你离开我真会死。 提交于 2019-12-23 09:27:00

问题


So I am trying to scrape the following webpage https://www.scoreboard.com/uk/football/england/premier-league/,

Specifically the scheduled and finished results. Thus I am trying to look for the elements with class = "stage-finished" or "stage-scheduled". However when I scrape the webpage and print out what page_soup contains, it doesn't contain these elements.

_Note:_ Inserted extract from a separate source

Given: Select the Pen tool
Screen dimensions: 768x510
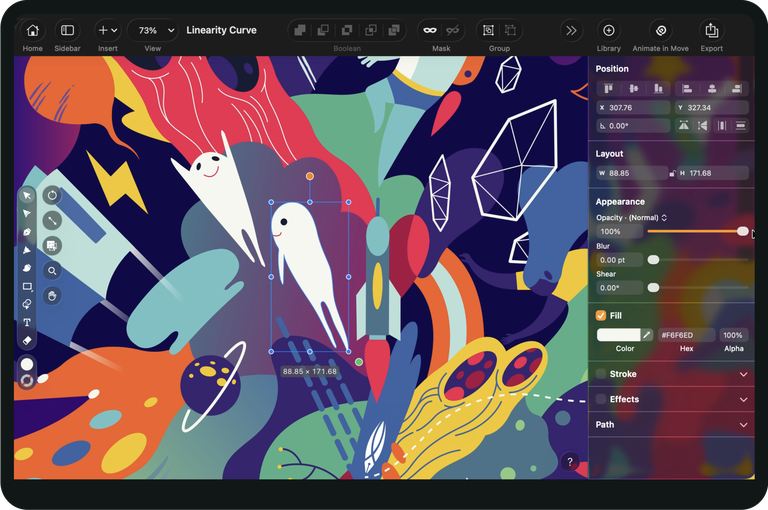Looking at the screenshot, I should point(27,232).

I found another SO question with an answer saying that this is because it is loaded via AJAX and I need to look at the XHR under the network tab on chrome dev tools to find the file thats loading the necessary data, however it doesn't seem to be there?

import bs4
import requests
from bs4 import BeautifulSoup as soup
import csv
import datetime

myurl = "https://www.scoreboard.com/uk/football/england/premier-league/"
headers = {'User-Agent':'Mozilla/5.0 (X11; Linux x86_64) AppleWebKit/537.36 (KHTML, like Gecko) Chrome/47.0.2526.106 Safari/537.36'}
page = requests.get(myurl, headers=headers)

page_soup = soup(page.content, "html.parser")

scheduled = page_soup.select(".stage-scheduled")
finished = page_soup.select(".stage-finished")
live = page_soup.select(".stage-live")
print(page_soup)
print(scheduled[0])

The above code throws an error of course as there is no content in the scheduled array.

My question is, how do I go about getting the data I'm looking for?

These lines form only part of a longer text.